1
Provide input images
Drag images into the Subject, Scene, and Style slots. Fill one, two, or all three depending on your creative intent.
2
Gemini generates captions
Gemini analyzes each input image and produces detailed text descriptions capturing the essence of subject, scene, and style.
3
Review and edit prompts
View the auto generated captions and refine them. Adjust wording, add details, or change the action while preserving the core references.
4
Imagen 3 generates output
The combined prompt is sent to Imagen 3, which produces a remixed image blending all three input dimensions together.
5
Iterate or download
Review the result. Swap inputs, edit prompts, or regenerate for variations. Download when satisfied.

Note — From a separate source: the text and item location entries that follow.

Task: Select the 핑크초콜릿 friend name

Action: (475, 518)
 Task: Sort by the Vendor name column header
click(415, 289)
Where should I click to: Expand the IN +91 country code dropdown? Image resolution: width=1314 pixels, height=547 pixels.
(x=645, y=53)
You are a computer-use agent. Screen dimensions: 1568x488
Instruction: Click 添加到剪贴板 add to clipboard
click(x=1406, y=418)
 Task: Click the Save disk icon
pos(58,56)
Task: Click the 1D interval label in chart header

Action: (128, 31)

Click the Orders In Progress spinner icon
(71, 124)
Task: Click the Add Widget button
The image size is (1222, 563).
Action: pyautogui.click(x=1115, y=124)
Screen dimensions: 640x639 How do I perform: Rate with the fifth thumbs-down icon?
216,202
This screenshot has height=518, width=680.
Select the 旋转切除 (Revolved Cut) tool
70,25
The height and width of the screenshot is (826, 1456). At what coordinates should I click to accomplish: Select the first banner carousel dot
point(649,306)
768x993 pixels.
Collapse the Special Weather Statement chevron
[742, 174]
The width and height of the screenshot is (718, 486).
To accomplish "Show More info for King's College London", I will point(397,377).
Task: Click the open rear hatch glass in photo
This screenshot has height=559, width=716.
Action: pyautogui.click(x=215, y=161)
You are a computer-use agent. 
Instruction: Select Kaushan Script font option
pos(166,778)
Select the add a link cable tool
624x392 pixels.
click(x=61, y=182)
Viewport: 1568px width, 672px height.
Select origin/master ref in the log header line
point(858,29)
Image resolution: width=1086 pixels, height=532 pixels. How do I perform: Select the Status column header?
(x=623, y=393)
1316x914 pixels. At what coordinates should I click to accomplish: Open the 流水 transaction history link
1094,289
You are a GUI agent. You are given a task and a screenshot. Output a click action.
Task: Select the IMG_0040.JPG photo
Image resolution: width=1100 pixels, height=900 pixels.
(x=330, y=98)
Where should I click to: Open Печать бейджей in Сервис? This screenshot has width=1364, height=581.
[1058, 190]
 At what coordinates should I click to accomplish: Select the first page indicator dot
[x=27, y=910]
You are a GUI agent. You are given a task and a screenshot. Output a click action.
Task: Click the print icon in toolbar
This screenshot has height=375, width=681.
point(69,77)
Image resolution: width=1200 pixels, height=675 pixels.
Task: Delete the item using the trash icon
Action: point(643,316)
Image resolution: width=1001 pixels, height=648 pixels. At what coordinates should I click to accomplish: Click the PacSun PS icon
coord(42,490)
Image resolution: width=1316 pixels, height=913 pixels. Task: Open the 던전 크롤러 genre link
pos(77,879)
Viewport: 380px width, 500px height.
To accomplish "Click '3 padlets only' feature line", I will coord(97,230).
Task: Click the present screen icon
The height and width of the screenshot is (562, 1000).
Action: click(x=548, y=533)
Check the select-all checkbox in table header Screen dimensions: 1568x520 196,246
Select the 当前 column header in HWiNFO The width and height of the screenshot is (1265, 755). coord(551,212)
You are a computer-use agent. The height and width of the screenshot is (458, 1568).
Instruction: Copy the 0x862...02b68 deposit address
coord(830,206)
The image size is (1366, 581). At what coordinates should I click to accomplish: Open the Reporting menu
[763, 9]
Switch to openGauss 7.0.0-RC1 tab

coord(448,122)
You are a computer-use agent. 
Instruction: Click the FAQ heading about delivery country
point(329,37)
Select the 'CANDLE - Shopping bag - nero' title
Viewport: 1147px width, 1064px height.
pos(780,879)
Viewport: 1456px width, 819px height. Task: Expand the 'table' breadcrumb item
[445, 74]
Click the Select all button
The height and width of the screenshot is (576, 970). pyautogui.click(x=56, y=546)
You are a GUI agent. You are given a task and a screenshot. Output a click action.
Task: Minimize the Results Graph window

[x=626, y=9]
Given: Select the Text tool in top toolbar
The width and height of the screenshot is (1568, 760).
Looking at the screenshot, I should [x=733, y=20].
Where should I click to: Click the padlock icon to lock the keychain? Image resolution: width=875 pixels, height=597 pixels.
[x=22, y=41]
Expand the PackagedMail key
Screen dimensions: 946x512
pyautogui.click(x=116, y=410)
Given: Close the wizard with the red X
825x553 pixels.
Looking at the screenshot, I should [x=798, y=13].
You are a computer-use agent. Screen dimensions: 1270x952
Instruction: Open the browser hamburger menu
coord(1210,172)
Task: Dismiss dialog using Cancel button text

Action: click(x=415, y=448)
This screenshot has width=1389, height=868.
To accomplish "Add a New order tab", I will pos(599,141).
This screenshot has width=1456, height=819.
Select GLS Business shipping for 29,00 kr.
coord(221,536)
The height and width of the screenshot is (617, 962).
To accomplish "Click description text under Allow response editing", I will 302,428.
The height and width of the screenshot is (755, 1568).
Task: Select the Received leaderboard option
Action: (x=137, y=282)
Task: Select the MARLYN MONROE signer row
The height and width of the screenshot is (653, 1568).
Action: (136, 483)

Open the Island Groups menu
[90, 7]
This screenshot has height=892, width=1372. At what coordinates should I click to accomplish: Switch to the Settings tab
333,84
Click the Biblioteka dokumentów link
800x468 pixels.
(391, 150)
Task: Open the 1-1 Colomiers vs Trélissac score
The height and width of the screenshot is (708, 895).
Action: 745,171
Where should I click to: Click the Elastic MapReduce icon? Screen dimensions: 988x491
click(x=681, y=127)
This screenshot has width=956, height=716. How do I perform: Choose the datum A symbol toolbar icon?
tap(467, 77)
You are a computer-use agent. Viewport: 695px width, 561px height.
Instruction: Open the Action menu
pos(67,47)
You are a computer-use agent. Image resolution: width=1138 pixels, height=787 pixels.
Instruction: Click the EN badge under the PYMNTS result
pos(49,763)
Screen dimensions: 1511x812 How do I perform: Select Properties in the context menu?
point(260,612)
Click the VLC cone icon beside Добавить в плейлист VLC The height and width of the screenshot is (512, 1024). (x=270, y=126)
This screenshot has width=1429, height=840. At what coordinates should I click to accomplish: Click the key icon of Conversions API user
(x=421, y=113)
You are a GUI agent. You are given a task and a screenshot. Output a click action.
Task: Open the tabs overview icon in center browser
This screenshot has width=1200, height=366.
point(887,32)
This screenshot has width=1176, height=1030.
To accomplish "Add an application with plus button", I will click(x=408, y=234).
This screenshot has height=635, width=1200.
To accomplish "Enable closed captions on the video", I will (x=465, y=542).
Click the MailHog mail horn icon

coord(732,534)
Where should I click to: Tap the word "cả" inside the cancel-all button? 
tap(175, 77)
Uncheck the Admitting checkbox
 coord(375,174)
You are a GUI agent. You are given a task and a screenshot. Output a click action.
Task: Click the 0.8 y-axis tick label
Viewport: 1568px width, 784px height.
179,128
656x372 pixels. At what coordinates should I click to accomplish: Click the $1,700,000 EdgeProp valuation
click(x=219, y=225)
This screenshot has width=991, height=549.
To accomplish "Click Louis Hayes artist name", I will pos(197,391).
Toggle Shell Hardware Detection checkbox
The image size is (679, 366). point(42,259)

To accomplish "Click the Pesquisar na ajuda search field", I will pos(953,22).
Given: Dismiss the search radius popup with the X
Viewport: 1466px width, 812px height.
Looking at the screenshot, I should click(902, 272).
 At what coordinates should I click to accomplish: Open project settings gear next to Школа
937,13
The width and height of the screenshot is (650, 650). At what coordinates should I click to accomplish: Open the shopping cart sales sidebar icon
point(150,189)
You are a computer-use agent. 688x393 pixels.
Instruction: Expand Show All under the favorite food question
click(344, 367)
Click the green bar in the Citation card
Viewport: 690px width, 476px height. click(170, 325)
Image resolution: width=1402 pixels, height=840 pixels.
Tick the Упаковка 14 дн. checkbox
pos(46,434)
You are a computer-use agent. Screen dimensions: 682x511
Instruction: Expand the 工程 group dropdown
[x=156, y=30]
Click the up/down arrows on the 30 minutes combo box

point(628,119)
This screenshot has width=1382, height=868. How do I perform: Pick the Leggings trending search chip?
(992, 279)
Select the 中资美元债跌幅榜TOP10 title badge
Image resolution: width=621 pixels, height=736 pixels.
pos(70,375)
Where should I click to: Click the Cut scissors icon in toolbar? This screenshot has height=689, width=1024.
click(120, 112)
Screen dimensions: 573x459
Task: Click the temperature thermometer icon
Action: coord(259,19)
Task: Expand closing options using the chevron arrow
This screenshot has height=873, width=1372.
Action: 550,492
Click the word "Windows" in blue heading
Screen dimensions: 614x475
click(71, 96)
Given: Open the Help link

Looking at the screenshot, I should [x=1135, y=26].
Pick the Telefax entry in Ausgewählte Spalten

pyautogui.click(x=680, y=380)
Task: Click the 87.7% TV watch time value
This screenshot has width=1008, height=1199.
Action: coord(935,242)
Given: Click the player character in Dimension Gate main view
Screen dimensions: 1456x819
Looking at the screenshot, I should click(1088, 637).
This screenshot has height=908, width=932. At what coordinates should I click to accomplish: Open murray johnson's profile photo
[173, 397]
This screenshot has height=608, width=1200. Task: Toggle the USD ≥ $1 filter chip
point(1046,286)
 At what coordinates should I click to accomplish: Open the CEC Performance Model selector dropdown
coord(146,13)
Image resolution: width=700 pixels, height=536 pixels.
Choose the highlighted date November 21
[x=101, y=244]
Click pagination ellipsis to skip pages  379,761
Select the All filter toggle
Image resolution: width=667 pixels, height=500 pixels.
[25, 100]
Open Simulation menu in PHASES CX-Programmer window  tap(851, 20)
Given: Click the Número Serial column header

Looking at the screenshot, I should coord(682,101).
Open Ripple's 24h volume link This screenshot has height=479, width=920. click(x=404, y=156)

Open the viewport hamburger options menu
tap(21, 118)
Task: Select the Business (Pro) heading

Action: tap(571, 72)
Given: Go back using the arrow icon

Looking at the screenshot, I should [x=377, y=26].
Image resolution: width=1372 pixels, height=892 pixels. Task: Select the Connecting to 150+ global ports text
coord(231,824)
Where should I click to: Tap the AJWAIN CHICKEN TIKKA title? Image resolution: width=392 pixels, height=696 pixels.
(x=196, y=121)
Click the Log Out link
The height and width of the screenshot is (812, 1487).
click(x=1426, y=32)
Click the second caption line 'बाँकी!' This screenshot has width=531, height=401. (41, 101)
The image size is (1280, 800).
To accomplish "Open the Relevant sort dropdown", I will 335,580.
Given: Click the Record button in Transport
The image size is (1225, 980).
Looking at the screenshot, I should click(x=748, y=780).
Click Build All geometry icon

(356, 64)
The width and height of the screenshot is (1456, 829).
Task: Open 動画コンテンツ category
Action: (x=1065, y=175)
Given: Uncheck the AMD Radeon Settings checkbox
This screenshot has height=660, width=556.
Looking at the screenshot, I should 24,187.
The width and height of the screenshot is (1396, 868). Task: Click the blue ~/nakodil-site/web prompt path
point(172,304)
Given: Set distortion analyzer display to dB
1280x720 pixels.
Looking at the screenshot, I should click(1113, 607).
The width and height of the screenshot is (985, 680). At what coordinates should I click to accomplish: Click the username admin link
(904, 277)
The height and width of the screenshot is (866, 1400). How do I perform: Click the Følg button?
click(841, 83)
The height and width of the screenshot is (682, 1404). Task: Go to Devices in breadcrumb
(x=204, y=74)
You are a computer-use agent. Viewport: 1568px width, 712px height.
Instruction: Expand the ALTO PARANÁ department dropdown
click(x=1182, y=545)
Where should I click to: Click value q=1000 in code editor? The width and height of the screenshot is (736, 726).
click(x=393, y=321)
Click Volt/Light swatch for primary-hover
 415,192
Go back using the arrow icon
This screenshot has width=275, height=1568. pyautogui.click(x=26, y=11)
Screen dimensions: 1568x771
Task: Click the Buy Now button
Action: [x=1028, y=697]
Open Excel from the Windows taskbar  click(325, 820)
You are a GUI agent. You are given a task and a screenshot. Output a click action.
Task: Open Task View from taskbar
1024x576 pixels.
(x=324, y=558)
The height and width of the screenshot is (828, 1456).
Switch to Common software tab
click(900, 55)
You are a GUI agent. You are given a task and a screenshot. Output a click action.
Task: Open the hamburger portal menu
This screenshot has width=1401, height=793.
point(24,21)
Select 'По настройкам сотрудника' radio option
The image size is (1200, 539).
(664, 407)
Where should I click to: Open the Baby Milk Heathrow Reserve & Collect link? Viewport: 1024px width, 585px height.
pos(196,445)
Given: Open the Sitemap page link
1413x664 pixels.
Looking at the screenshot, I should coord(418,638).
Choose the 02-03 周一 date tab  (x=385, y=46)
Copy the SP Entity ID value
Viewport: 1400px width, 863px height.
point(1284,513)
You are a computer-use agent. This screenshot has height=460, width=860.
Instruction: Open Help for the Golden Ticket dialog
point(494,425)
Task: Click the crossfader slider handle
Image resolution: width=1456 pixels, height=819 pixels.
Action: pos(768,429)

SubjectThe main focus of the image: a person, animal, object, or character. Whisk extracts core identity and appearance.
SceneThe environment or setting: a landscape, room, cityscape, or abstract background. Sets spatial context and lighting.
StyleThe visual aesthetic: watercolor, pixel art, photography, illustration. Controls how the final image looks and feels.
Essence, not exact replication
Whisk is designed to capture the essence and feel of your input images, not produce pixel perfect reproductions. A photo of your dog as the subject will produce an image that looks like your dog in spirit, but fine details like collar color or exact markings may vary. Think of Whisk as a creative remixing tool rather than a precision editing tool. This design choice is intentional and enables the fluid creative exploration that makes Whisk unique.
Getting the best results
Use clear, well lit input images with strong visual identity. For subjects, close up photos with a clean background work best. For scenes, choose images with distinctive environmental characteristics. For styles, pick images with a strong and consistent visual aesthetic. If the auto generated captions miss something important, edit them before generating to guide Imagen 3 more precisely.